There certainty were rough patches in the relationship and the didn't like each other, but strategically from 1922 on Russia was mostly supportive of Germany.

And of course Stalin hated the SPD and he thought they were more dangerous then the Rightists. But that doesn't mean that the core relationship was always that Germany had to be support as long as they were aggressive towards the other 'capitalist powers'.

> France, or the UK, neither country of which was interested

They were interested. But the cost of such an agreement was basically to give Stalin power over pretty much all of Eastern and Southern Europe.

And such an agreement would only have been a tool in Stalin attempt to create war between France and Germany that he could stay out off.

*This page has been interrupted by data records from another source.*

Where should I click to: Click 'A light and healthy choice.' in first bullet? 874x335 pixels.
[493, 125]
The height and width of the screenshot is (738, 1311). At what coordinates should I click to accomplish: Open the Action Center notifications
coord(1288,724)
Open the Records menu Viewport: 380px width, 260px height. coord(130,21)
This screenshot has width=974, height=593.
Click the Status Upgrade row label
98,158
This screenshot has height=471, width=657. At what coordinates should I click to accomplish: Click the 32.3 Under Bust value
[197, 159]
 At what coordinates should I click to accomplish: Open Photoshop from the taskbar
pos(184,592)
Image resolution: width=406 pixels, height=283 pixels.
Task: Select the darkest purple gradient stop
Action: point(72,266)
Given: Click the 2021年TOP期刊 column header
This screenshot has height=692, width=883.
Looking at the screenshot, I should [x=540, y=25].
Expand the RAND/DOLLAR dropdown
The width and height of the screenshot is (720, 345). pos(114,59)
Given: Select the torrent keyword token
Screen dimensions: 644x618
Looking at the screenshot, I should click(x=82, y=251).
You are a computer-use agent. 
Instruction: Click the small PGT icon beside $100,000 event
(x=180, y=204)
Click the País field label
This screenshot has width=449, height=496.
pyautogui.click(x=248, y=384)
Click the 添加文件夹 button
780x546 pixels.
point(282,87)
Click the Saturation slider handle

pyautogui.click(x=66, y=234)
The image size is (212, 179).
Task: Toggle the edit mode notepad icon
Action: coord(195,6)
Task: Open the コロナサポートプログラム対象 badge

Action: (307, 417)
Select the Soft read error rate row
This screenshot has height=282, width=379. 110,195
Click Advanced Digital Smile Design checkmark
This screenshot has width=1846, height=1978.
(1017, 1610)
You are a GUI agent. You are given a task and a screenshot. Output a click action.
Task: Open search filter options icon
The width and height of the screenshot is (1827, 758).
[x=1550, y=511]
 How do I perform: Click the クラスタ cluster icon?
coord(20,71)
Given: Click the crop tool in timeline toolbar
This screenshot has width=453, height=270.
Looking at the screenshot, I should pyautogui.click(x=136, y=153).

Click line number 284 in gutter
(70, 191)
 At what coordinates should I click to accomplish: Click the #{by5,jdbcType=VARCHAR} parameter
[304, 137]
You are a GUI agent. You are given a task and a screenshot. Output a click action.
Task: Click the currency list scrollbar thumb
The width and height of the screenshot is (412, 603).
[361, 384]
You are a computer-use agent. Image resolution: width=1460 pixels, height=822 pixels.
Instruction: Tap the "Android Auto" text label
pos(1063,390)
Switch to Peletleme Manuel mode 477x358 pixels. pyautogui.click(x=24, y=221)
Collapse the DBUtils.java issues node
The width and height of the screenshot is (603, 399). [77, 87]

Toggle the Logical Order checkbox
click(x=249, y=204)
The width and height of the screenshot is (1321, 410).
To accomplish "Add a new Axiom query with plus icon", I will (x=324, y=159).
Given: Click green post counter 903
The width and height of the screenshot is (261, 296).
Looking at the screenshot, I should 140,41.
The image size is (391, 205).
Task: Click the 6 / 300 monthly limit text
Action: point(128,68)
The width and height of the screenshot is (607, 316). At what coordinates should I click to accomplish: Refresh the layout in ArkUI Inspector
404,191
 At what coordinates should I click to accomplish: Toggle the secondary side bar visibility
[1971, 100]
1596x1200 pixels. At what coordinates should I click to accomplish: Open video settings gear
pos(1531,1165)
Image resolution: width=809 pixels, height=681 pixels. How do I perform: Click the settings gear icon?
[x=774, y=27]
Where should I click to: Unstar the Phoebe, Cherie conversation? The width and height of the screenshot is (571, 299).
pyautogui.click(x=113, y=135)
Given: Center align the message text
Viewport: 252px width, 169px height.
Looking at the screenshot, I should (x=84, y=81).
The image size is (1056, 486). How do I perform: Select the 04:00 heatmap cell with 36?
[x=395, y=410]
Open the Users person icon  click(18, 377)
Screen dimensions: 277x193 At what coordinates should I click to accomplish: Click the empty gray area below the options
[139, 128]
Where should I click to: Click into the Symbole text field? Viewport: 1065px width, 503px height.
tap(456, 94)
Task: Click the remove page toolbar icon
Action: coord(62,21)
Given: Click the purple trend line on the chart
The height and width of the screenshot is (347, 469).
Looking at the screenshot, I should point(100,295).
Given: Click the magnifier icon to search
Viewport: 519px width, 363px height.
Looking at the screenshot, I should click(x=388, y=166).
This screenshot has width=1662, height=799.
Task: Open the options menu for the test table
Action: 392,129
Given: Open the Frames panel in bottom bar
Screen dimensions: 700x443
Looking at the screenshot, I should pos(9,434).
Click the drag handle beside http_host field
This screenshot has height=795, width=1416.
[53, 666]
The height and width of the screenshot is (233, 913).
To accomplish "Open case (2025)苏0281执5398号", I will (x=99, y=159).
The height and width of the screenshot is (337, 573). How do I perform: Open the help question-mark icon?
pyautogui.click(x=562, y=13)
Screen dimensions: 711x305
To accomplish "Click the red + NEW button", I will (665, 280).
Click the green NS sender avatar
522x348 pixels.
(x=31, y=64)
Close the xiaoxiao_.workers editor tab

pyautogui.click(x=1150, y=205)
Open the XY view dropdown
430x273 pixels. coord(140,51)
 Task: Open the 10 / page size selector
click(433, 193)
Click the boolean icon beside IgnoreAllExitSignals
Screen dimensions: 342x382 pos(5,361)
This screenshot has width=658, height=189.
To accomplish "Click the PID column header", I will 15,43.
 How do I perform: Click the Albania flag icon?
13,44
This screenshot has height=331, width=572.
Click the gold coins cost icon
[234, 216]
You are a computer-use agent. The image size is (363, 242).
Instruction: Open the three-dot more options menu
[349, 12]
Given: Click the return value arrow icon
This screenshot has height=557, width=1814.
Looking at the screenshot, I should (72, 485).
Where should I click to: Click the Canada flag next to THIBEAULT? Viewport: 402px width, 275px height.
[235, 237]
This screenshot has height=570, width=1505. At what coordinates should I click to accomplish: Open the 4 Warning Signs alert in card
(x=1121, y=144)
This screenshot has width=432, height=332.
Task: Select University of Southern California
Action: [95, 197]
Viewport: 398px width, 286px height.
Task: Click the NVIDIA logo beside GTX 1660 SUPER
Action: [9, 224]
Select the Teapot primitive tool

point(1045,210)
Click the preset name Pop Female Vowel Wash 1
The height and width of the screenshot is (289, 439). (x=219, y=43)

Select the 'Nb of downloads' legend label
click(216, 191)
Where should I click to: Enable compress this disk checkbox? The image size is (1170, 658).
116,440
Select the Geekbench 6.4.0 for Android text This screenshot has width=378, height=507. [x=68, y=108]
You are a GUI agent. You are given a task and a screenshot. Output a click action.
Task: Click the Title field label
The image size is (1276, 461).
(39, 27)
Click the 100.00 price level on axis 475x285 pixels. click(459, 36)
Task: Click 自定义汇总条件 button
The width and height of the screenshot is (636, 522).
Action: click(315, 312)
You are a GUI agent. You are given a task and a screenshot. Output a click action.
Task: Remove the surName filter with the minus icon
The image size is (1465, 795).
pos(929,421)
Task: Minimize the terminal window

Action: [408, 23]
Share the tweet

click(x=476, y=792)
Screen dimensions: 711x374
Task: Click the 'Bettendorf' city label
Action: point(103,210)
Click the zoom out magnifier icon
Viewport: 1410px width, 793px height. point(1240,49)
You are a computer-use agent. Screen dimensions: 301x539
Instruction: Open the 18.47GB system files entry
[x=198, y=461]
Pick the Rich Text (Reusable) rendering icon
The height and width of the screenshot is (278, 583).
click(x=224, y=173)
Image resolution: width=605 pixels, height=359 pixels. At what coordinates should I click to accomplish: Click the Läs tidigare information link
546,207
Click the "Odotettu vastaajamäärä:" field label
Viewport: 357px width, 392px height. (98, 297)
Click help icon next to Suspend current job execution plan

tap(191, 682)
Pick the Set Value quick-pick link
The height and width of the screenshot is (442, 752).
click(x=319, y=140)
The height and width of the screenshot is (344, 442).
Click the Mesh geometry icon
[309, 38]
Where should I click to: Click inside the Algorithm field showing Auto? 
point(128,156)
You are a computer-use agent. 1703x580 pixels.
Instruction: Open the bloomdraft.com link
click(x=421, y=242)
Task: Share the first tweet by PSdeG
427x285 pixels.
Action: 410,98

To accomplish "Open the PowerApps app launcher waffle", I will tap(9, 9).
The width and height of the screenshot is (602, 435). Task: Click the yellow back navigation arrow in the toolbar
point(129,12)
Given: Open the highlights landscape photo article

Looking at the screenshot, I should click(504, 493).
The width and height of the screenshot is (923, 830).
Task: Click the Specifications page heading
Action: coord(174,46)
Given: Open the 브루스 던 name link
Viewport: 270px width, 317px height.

The French were very suspicious of Soviet intentions (far more so then they used to be of Imperial Russia) and that is why the French never came even close to such an agreement.

> In 1939 the USSR and Germany signed a peace treaty, which Germany would break within two years, but it gave the Soviet Union enough time to prepare for invasion. Also Germany having a western front helped the Soviet Union.

Yeah sure it helped that Germany spent resources fighting Britain. But not getting invaded by 1.5 million Germans at all would have helped far more.

The reality is, Germany can't invaded Soviet Union without Soviet Union or Britain support. They likely couldn't even have invaded France without Soviet Support. So had Stalin adopted a different strategy, Germany would have never seriously invaded the Soviet Union.

> Lenin did not have global goals with himself at the center

Sure. Until the moment he has the option to be.

> Stalin's goals were even more modest

No they weren't. Both of their goals was global revolution and Soviet Leadership of global communism.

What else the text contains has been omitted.